> **TO DO**:
Count up the lines below in which the string "computer" appears. The reply should be that number alone.

Stored entries:
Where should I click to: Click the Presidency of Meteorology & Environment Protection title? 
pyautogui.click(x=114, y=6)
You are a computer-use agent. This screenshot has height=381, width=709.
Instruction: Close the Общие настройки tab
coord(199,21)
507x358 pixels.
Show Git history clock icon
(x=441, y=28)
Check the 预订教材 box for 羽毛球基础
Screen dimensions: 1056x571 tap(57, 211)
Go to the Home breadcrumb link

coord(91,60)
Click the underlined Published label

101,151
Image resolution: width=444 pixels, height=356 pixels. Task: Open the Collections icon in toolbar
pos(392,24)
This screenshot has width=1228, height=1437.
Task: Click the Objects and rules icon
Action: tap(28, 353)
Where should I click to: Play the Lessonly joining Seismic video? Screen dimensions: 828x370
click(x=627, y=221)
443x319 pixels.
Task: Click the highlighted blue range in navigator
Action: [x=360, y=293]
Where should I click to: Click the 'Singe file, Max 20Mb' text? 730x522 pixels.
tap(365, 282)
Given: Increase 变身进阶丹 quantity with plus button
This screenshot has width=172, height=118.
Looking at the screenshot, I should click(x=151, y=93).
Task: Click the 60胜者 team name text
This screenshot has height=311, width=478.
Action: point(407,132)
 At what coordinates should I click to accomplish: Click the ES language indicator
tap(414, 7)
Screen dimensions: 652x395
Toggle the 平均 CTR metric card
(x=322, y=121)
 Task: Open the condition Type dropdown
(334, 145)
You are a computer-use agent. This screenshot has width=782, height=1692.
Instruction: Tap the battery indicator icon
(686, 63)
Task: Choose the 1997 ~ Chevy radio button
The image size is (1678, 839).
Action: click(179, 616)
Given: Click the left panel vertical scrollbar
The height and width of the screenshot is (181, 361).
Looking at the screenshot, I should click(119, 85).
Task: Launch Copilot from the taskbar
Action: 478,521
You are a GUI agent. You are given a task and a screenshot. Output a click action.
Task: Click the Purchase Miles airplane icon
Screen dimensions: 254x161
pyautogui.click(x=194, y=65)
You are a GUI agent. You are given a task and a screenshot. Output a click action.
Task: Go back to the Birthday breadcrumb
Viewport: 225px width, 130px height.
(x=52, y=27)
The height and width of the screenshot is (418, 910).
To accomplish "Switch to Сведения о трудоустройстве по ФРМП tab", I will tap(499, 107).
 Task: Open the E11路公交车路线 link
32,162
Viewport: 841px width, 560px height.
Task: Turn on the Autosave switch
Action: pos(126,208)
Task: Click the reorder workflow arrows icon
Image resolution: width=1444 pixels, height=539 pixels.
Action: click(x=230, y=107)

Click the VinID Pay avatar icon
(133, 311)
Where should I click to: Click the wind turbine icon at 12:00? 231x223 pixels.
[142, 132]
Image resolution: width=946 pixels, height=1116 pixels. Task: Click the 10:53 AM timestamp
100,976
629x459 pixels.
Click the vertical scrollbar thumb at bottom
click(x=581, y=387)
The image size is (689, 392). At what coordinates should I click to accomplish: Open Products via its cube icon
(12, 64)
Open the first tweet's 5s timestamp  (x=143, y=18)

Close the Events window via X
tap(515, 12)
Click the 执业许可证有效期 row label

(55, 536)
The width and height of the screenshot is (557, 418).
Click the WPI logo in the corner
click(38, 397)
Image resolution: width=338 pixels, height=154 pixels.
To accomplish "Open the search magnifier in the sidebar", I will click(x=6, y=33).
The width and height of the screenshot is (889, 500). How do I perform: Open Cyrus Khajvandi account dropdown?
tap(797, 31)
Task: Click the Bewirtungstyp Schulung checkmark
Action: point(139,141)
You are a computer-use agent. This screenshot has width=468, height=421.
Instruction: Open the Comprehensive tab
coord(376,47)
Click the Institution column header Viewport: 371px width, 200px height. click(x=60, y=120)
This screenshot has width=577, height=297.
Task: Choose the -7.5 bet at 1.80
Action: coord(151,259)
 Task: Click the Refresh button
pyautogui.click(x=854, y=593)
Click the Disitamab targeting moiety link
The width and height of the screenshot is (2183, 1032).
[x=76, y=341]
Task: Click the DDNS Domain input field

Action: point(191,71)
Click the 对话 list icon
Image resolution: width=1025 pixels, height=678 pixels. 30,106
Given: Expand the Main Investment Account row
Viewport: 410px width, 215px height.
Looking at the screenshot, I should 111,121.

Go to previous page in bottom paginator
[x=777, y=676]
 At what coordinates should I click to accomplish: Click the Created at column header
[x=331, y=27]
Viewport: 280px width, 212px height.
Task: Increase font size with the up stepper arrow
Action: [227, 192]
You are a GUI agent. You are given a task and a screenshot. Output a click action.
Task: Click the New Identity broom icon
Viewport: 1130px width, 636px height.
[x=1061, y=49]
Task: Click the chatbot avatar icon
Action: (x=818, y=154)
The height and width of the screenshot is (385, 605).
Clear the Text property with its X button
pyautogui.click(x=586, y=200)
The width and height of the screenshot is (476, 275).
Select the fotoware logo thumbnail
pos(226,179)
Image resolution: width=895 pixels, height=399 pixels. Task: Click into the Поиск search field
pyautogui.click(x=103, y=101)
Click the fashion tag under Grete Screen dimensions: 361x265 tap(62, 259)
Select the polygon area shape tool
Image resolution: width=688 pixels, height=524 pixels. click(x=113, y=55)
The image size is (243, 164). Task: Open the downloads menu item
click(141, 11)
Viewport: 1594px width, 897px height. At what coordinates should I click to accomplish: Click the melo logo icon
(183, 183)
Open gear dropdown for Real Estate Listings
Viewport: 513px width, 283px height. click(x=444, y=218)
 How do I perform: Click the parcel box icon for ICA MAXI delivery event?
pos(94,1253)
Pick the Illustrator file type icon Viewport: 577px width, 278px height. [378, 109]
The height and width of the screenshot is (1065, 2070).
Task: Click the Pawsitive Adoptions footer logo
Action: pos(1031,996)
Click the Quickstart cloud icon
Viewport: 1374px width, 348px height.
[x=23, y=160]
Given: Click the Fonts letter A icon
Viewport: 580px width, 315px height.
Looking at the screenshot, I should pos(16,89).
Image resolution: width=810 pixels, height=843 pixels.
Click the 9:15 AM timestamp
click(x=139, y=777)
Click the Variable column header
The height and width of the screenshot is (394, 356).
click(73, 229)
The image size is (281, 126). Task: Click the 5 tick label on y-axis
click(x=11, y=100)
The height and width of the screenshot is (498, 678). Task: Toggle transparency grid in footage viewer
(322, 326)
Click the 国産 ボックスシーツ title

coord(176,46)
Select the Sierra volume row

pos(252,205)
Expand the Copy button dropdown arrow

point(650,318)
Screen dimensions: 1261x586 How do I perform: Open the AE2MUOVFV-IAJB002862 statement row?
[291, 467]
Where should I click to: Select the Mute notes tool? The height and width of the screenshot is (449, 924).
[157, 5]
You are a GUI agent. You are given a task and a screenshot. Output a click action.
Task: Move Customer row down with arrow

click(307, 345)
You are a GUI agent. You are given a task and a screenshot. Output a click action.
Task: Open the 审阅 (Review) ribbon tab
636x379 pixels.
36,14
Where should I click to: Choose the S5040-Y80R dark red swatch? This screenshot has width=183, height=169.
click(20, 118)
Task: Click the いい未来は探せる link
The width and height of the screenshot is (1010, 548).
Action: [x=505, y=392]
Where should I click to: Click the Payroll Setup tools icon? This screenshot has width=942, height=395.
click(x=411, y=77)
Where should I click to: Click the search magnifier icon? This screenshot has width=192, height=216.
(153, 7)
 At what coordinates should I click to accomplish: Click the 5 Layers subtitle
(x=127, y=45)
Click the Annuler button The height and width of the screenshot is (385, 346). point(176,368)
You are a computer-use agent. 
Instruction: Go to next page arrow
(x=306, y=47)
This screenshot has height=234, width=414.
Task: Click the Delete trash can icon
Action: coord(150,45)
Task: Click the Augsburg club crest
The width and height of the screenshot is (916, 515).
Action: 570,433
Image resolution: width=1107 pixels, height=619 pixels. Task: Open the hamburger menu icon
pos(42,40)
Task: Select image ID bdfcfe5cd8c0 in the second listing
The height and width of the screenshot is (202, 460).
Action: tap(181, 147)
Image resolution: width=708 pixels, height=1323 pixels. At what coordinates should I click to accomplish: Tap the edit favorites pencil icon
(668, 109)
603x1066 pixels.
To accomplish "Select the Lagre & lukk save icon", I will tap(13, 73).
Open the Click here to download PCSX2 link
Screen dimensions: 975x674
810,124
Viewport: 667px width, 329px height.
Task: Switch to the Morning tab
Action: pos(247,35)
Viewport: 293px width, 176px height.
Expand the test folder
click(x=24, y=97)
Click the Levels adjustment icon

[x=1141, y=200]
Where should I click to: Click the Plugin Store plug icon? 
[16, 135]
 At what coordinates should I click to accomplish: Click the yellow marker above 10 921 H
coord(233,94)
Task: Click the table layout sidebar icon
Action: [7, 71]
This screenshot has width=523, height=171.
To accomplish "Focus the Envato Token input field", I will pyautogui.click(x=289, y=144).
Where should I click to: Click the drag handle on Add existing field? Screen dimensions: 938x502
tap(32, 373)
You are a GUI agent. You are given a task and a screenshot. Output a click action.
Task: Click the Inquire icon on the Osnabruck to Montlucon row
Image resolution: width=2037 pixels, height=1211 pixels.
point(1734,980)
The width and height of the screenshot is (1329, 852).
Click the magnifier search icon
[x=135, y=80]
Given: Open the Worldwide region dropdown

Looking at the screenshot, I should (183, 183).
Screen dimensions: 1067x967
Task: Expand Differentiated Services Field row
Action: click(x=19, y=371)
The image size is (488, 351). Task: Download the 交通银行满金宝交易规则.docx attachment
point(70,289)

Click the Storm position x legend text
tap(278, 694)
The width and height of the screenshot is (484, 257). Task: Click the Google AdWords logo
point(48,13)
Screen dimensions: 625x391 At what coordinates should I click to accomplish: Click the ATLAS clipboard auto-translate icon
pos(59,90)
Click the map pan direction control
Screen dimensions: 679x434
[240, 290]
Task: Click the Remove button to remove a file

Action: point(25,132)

> **SOLUTION**:
4